> I think you're missing the point here.
I disagree.
> Yes, prices fluctuate greatly even in the presence of a steady
> long-term trend, so long-term trends aren't much use for advising
> the *individual* shelter-seeker on the rent/buy decision.
Good, I'm with you so far.
> But if the question is whether *public policy* should favor homeowning
> or renting, then you *should* use the long-term trend.
Well, that's a (very) different question than we've been discussing:
>> "... if Americans could be persuaded that rent payments aren't
>> "wasted money" and that owning often makes less financial sense than
>> renting ...
... which I'll just stick my neck out and say is only a true statement depending on your definition of "often" ;-)
> Yes, the long-term trend is an abstraction that doesn't correspond to
> any one individual's experience. But it's an average of the
> experiences of all the many individual shelter-seekers over time, and
> since public policy affects all those many variegated shelter-seekers,
> that's the best measure to use to inform the policy choice.

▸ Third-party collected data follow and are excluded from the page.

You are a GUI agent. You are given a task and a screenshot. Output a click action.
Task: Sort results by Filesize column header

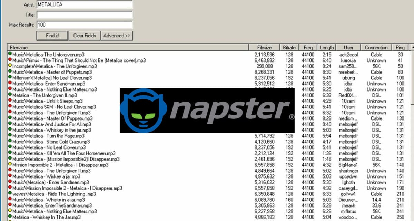tap(264, 48)
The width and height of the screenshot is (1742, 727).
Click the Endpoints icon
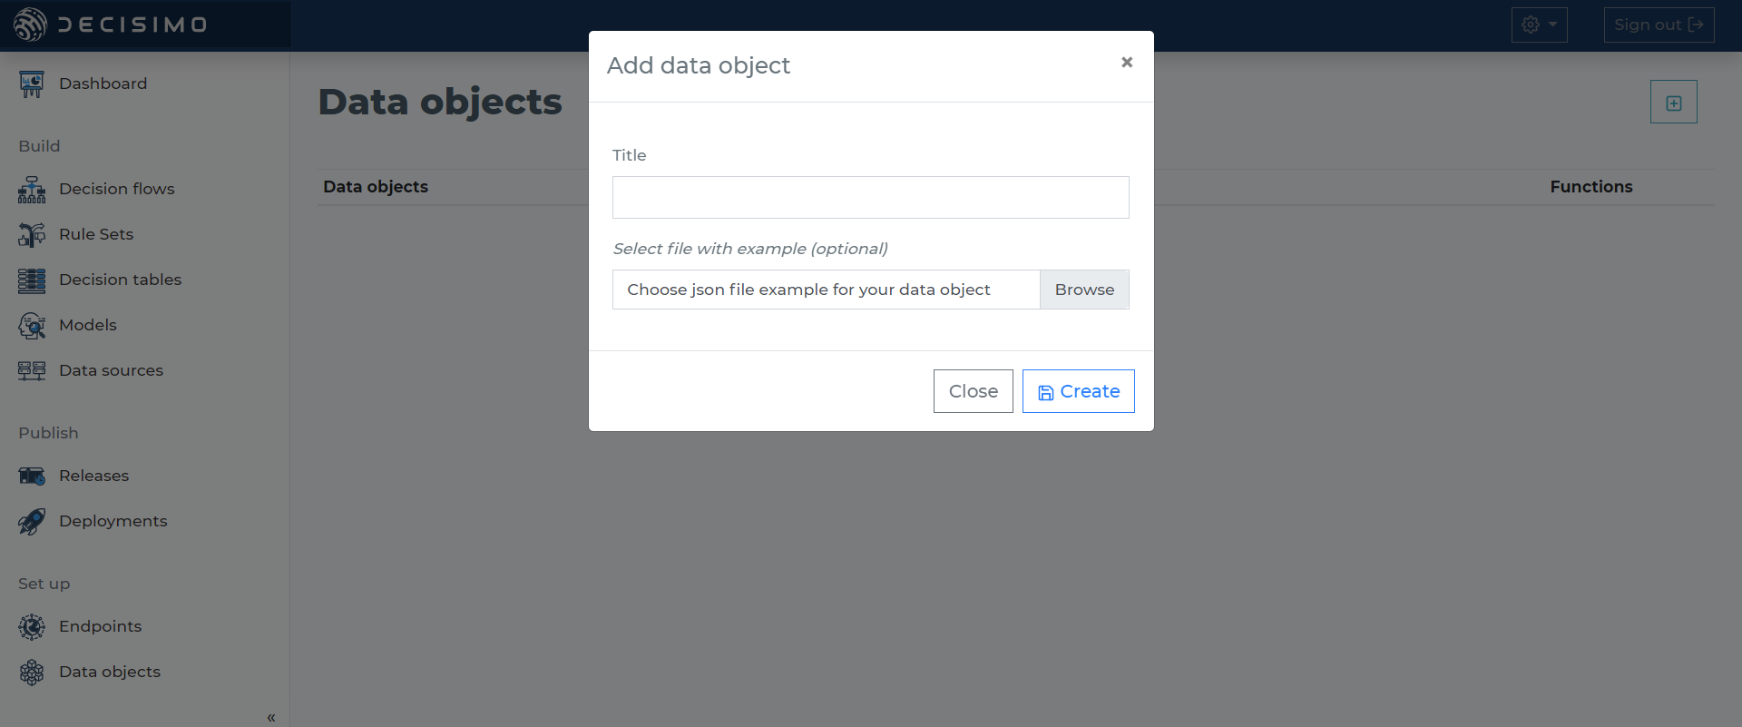(32, 627)
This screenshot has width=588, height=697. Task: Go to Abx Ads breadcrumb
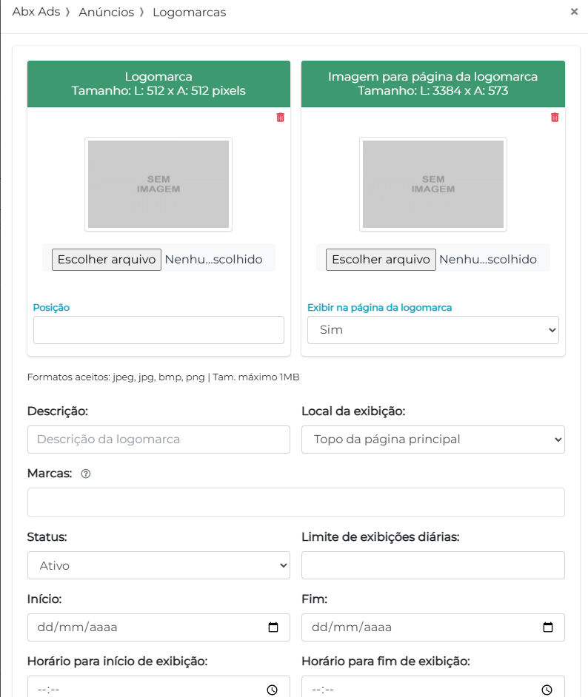tap(36, 13)
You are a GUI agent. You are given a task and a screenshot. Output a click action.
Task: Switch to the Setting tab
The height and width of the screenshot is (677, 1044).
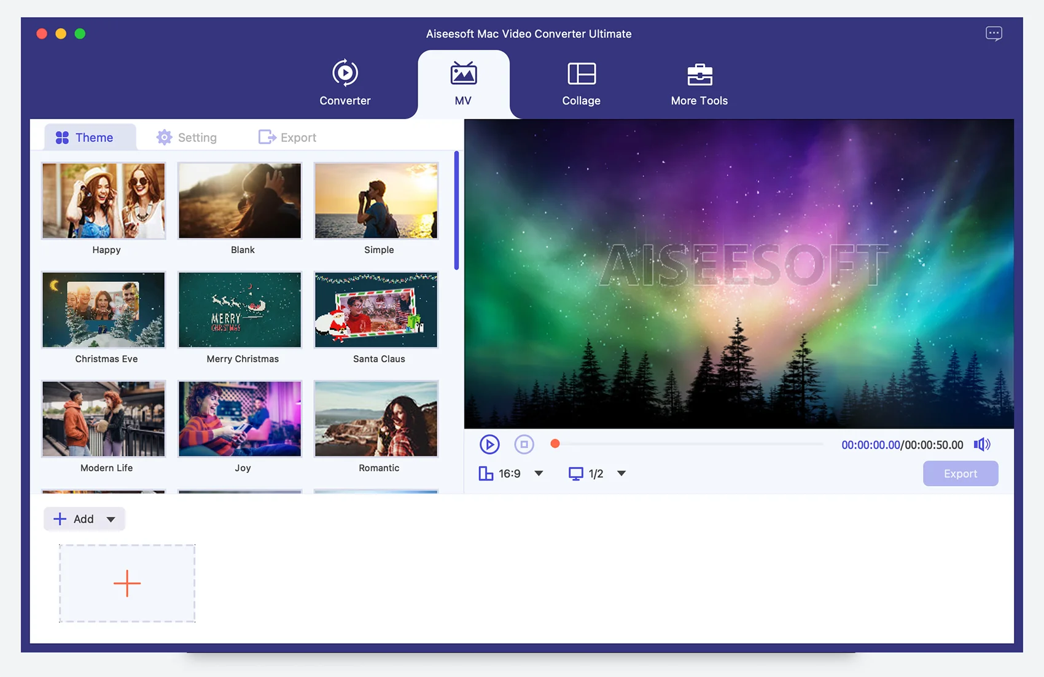click(187, 138)
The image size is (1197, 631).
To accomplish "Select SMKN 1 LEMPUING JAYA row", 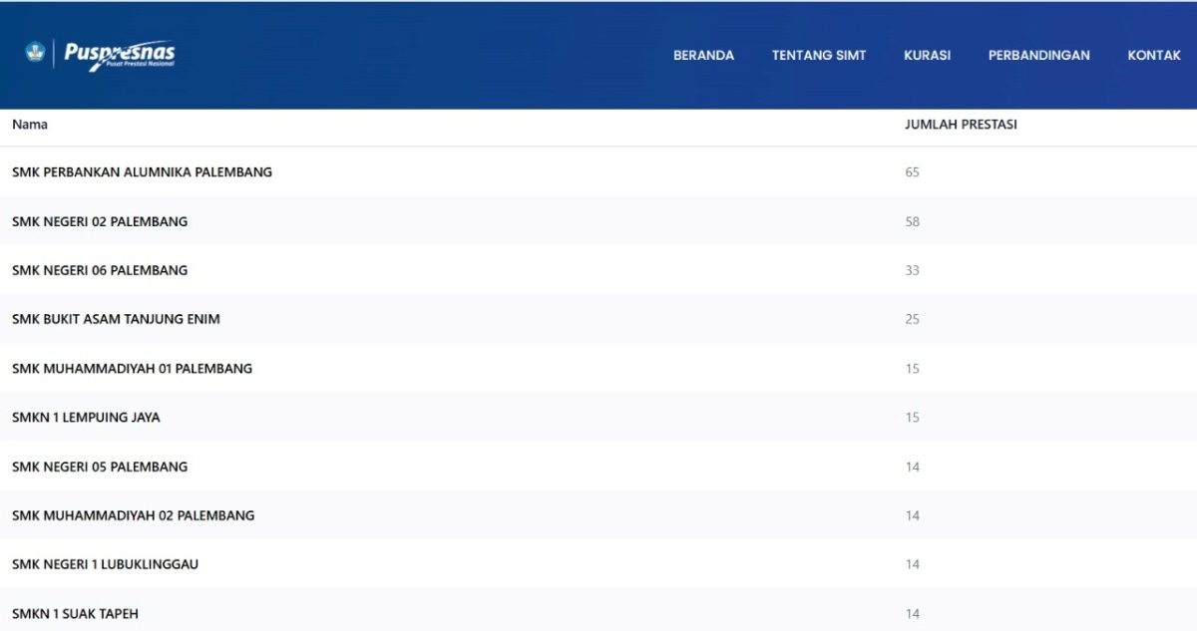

I've always heard that the plural of anecdote is not evidence; if you think that the average of a stream of essentially random numbers has meaning, we have a fundamental disagreement (see "the mean dead rabbit" for details). In the mean time, I think you have it backwards: the policy preceeds the incentives. The policy implication if renting is cheaper than buying is that the incentives aren't high enough.